Add initial workflow

eric-forte-elastic · eric-forte-elastic · commit 6f018b5e6b7a · 2025-08-28T21:31:24.000-04:00
diff --git a/.github/workflows/esql-validation.yml b/.github/workflows/esql-validation.yml
@@ -0,0 +1,70 @@
+name: ES|QL Validation
+on:
+    push:
+      branches: [ "main", "7.*", "8.*", "9.*" ]
+    pull_request:
+      branches: [ "*" ]
+      paths:
+        - 'rules/**/*.toml'
+jobs:
+  build-and-validate:
+    runs-on: ubuntu-latest
+
+    steps:
+      - name: Check out repository
+        uses: actions/checkout@v4
+        with:
+          path: elastic-container
+          repository: eric-forte-elastic/elastic-container
+
+      - name: Build and run containers
+        run: |
+          cd elastic-container
+          GENERATED_PASSWORD=$(openssl rand -base64 16)
+          sed -i 's/changeme/$GENERATED_PASSWORD/' .env
+          echo "GENERATED_PASSWORD=$GENERATED_PASSWORD" >> $GITHUB_ENV
+          set -x
+          bash elastic-container.sh start
+          
+
+      - name: Setup Detection Rules
+        uses: actions/checkout@v4
+        with:
+            fetch-depth: 0        
+
+      - name: Set up Python 3.13
+        uses: actions/setup-python@v5
+        with:
+          python-version: '3.13'
+
+      - name: Get API Key and setup auth
+        env:
+          DR_KIBANA_URL: "https://localhost:5601"

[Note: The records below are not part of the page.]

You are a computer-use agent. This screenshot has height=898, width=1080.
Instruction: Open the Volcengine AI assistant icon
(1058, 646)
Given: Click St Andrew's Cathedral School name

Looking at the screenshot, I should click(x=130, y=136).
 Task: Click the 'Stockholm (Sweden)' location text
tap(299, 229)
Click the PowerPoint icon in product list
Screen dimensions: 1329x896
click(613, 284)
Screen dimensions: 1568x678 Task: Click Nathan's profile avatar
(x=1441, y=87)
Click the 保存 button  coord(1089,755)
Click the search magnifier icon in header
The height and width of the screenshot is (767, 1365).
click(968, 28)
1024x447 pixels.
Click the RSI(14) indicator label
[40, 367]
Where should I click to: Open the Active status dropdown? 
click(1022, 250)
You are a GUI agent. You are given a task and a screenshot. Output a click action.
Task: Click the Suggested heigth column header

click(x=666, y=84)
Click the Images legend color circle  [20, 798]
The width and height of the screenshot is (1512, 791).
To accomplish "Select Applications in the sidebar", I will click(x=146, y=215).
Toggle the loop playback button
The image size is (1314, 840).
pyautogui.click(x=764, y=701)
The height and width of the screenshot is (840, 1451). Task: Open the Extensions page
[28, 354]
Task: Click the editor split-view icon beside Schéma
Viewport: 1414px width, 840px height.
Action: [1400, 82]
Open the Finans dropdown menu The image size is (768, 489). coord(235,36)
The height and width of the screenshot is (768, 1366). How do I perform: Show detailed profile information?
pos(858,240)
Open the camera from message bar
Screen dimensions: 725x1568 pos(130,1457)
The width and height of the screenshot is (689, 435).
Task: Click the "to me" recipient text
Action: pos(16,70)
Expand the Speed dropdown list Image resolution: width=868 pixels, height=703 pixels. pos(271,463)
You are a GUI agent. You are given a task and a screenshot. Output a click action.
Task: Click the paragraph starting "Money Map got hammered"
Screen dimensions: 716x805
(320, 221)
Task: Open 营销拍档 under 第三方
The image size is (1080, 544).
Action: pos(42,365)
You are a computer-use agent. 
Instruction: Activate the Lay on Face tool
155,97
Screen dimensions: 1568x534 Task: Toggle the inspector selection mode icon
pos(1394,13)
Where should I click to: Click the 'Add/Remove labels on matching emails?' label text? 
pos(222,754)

+          DR_ELASTICSEARCH_URL: "https://localhost:9200"
+          ES_USER: "elastic"
+          ES_PASSWORD: ${{ env.GENERATED_PASSWORD }}
+        run: |
+          cd detection-rules
+          response=$(curl -k -X POST -u "$ES_USER:$ES_PASSWORD" -H "Content-Type: application/json" -d '{
+              "name": "tmp-api-key",
+              "expiration": "1d"
+          }' "$ELASTICSEARCH_URL/_security/api_key")
+
+          DR_API_KEY=$(echo "$response" | jq -r '.api_key')
+          echo "DR_API_KEY=$DR_API_KEY" >> $GITHUB_ENV
+
+      - name: Install dependencies
+        run: |
+          cd detection-rules
+          python -m pip install --upgrade pip
+          pip cache purge
+          pip install .[dev]
+
+      - name: Validate Test ESQL Rule
+        env:
+          DR_KIBANA_URL: "https://localhost:5601"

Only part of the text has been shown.